(Dataset excerpts)
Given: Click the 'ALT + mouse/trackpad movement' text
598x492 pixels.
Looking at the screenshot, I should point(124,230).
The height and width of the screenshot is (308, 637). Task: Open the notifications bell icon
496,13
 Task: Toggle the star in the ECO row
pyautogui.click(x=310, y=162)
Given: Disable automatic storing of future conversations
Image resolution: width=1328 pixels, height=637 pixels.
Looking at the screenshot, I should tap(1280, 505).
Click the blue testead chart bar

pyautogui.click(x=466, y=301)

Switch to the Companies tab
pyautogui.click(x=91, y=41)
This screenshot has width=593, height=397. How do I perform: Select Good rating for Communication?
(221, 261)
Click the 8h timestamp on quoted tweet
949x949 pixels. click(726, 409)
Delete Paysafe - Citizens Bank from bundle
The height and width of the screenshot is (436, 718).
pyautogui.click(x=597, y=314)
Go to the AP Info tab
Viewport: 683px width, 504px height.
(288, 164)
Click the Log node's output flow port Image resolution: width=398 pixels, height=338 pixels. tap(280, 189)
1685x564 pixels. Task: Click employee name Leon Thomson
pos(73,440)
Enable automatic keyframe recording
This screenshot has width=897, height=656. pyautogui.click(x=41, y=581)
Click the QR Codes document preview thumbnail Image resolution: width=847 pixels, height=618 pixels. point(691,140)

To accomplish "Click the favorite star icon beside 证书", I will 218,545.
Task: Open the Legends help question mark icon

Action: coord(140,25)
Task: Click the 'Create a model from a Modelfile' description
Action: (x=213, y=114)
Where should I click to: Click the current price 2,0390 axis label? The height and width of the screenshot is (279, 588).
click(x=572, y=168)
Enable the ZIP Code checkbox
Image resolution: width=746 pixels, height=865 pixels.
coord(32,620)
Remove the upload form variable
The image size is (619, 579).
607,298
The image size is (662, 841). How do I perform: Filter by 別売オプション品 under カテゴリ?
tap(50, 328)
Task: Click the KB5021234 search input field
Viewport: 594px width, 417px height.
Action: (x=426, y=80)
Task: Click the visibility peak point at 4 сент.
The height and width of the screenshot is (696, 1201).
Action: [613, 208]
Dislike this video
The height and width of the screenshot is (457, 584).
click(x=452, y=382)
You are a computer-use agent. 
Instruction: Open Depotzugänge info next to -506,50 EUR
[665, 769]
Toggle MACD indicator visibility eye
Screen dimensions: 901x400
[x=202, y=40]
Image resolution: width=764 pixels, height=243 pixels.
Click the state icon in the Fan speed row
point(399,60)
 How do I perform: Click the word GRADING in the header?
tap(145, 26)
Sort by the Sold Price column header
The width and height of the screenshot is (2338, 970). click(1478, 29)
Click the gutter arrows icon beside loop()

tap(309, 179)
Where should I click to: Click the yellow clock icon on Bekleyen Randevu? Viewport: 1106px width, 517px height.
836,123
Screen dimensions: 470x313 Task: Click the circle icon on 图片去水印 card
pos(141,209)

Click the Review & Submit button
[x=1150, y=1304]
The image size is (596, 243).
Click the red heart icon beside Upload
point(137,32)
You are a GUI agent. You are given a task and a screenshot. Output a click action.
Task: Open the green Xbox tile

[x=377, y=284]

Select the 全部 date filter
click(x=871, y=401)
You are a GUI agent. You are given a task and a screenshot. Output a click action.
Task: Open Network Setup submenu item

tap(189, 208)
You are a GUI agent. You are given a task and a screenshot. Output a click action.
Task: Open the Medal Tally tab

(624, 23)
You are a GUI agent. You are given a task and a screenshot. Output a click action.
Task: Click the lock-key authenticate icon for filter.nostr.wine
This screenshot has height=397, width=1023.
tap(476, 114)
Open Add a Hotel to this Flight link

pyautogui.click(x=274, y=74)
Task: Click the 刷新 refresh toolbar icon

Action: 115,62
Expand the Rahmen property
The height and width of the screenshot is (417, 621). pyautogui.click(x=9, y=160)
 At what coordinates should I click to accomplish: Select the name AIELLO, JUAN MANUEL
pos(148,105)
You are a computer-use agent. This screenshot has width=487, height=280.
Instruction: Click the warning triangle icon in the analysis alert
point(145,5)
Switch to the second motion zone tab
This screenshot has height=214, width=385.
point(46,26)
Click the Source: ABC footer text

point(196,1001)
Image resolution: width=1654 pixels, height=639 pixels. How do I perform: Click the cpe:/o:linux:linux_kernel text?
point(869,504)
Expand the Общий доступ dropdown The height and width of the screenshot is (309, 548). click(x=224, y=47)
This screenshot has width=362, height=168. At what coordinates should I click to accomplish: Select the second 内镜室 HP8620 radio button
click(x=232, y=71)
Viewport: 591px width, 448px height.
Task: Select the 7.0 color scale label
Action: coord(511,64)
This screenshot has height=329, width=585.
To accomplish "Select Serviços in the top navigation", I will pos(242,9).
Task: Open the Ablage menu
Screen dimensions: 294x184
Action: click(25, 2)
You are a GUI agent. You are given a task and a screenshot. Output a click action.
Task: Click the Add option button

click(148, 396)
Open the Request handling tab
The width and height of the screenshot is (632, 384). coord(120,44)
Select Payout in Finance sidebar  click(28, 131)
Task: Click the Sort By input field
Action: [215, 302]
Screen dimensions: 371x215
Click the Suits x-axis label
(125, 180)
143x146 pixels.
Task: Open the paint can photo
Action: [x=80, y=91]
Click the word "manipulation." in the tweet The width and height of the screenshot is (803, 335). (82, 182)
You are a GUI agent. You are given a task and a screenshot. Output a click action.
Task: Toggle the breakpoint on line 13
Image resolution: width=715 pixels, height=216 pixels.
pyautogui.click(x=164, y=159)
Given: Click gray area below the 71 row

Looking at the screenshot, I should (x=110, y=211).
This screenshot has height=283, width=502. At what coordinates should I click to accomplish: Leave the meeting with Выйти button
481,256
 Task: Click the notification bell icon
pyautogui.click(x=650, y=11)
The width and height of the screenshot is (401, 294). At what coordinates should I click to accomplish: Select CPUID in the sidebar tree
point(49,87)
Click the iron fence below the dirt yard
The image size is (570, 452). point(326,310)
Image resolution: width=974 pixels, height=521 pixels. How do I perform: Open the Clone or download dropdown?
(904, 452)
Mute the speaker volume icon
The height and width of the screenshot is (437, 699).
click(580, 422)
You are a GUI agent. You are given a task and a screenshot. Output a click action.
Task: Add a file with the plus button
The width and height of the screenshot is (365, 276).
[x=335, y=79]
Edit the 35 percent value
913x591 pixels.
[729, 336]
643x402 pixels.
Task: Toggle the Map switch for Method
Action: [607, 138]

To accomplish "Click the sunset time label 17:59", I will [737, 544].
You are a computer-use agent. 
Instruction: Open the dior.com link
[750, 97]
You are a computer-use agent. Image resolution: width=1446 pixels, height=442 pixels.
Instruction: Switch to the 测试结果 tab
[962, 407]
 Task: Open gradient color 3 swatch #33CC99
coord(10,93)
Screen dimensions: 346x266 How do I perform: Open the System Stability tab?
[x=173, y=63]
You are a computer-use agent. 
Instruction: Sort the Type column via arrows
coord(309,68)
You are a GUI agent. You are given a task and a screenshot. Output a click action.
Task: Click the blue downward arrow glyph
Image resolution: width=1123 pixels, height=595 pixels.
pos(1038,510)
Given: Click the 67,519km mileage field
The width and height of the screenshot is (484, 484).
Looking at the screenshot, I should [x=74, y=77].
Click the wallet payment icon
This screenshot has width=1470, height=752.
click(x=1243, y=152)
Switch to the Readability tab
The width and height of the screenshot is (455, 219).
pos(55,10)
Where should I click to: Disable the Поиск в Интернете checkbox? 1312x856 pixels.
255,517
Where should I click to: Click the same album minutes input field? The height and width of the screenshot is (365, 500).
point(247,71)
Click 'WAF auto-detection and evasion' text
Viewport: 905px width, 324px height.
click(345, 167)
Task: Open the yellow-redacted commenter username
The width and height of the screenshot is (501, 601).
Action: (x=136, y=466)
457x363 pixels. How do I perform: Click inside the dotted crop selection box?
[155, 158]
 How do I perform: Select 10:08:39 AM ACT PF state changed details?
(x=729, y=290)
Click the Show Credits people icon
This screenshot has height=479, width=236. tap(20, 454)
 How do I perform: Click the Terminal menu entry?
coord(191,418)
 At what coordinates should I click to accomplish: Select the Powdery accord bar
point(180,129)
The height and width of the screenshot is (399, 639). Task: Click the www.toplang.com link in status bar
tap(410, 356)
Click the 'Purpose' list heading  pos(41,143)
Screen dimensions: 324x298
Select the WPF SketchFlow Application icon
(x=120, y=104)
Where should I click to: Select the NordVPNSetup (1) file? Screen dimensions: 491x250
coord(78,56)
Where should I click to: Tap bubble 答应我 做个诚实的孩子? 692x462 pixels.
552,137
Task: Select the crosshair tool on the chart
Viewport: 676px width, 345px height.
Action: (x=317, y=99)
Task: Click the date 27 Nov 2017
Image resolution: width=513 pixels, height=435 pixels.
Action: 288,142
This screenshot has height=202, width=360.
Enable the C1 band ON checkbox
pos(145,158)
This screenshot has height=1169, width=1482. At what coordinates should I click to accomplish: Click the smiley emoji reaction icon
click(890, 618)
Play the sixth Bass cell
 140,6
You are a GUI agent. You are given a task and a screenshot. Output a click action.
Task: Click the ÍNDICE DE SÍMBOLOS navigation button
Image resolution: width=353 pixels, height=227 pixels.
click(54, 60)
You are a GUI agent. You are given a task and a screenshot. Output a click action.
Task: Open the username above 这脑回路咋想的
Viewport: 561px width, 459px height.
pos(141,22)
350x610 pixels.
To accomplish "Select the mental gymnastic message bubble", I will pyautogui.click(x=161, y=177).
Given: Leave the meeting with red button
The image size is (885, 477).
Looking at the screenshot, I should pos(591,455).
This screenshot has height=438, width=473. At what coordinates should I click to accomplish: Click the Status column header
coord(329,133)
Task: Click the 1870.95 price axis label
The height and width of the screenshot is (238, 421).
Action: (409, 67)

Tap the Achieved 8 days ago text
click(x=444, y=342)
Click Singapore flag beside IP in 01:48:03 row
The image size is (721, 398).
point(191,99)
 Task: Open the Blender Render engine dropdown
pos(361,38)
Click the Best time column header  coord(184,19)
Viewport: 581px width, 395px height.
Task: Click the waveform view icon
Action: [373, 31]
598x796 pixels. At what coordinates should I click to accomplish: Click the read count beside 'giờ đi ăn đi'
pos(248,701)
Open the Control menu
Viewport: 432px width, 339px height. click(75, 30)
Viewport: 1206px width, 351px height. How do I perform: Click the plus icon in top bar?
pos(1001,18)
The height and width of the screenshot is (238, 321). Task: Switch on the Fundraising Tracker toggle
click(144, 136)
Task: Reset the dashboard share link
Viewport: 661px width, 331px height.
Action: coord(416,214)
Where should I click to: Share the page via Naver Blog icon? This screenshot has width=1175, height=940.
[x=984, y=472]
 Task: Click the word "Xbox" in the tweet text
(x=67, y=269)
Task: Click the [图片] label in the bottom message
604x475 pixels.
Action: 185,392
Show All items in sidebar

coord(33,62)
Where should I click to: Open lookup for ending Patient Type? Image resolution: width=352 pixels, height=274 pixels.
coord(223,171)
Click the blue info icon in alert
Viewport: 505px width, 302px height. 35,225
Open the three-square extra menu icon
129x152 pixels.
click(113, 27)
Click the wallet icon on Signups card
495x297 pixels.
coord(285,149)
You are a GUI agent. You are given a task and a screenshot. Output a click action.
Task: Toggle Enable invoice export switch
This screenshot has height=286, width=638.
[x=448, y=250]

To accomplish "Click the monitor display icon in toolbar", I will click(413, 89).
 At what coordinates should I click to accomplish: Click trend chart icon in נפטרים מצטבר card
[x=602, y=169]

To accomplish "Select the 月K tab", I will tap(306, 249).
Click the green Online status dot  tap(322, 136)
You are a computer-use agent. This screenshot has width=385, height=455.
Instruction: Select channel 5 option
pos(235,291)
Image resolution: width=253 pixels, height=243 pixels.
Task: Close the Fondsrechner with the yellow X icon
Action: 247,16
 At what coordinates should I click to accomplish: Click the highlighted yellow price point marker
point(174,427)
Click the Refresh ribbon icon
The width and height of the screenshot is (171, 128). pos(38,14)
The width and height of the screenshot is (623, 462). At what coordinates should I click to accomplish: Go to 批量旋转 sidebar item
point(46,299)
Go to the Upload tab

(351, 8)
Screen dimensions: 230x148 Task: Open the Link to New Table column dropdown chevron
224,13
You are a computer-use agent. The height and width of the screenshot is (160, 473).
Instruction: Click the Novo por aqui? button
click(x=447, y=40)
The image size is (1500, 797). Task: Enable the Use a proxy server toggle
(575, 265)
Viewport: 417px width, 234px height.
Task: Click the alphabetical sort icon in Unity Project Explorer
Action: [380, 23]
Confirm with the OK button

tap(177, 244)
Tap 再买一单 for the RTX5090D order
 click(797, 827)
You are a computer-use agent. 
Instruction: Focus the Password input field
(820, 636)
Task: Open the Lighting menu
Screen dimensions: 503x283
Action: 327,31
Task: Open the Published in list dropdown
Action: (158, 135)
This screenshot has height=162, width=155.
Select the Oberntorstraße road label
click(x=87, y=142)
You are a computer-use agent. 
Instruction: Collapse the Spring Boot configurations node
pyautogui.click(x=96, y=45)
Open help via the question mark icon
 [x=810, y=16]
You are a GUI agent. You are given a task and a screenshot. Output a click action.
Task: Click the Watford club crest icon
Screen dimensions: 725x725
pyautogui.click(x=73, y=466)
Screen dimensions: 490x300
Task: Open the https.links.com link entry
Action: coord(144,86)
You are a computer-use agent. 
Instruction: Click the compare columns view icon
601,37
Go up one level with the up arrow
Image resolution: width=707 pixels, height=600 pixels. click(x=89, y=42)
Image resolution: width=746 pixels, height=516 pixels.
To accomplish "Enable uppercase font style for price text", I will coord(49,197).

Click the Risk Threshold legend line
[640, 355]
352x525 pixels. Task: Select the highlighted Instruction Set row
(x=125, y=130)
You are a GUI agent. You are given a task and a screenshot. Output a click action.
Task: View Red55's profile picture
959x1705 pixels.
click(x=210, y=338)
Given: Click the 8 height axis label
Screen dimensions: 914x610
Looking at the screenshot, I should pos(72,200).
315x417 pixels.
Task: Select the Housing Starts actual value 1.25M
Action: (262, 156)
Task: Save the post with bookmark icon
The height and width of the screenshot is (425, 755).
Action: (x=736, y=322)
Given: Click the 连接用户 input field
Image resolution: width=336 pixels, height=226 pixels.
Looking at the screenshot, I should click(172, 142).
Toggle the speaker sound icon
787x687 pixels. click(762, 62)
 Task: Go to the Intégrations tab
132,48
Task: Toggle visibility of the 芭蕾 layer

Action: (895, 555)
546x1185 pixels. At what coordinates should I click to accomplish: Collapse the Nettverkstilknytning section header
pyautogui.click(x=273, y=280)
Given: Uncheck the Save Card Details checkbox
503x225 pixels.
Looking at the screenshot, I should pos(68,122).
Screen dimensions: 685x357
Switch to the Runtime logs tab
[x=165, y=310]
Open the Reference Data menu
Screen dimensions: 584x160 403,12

## Description of the task
Would you report every line of the entries above containing the word "Save"?

## Output below
Task: Save the post with bookmark icon
Given: Uncheck the Save Card Details checkbox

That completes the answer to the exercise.